- DATA EXTRACT

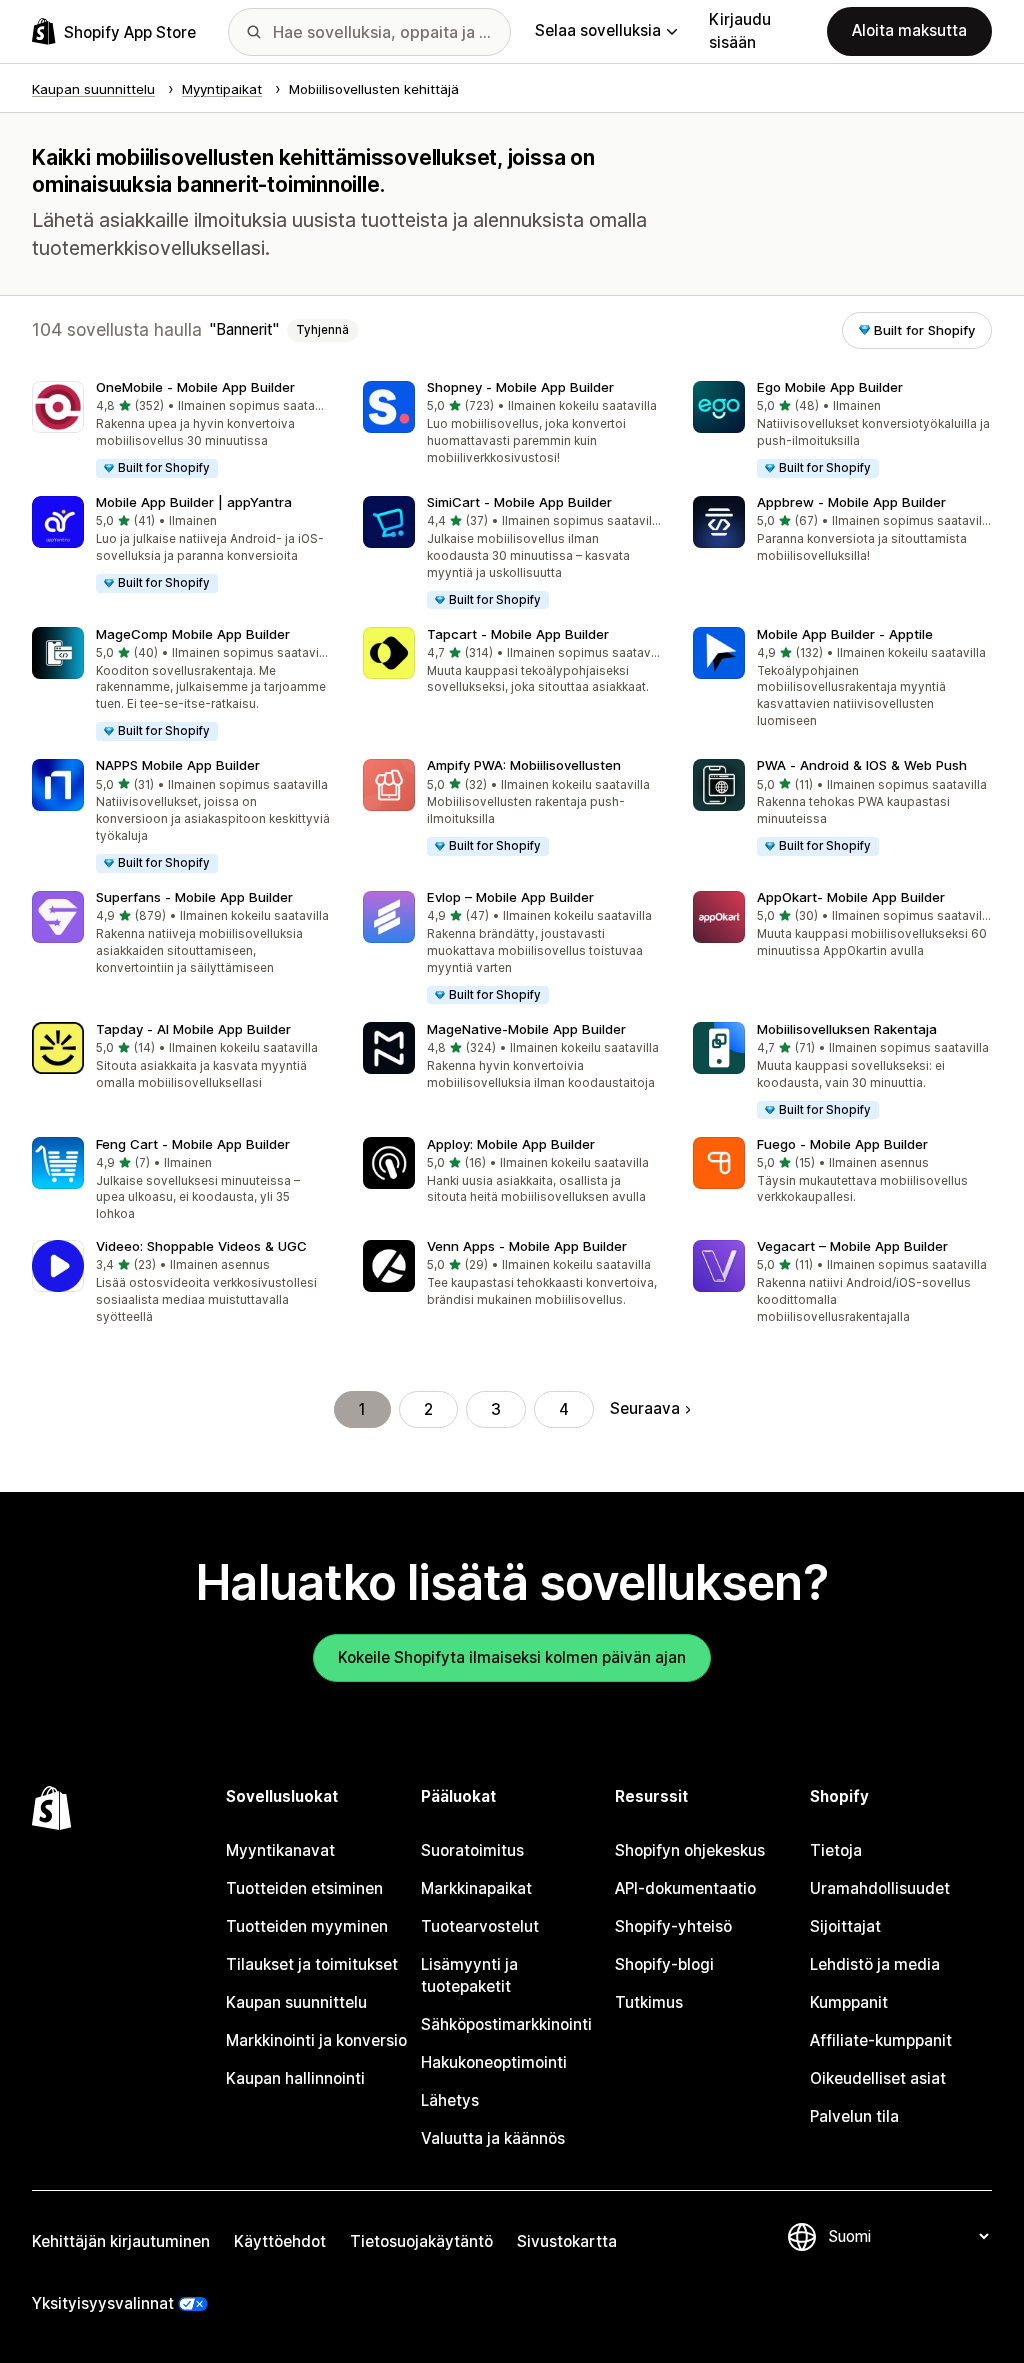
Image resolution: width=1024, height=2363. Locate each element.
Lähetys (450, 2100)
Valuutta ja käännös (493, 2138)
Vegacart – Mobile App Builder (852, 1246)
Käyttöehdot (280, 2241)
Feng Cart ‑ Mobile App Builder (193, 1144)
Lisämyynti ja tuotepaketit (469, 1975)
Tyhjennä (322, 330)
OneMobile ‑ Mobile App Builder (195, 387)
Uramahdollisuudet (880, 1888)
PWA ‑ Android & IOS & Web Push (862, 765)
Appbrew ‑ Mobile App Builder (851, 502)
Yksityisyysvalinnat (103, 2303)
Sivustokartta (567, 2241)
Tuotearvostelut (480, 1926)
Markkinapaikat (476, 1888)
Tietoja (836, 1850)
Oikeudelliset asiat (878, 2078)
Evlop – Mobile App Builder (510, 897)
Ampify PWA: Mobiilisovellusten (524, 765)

- ACTION ITEM
Wherever the string "Mobile" appears in the entries above, return the line it appears on.

- TASK RESPONSE
Vegacart – Mobile App Builder (852, 1246)
Feng Cart ‑ Mobile App Builder (193, 1144)
OneMobile ‑ Mobile App Builder (195, 387)
Appbrew ‑ Mobile App Builder (851, 502)
Evlop – Mobile App Builder (510, 897)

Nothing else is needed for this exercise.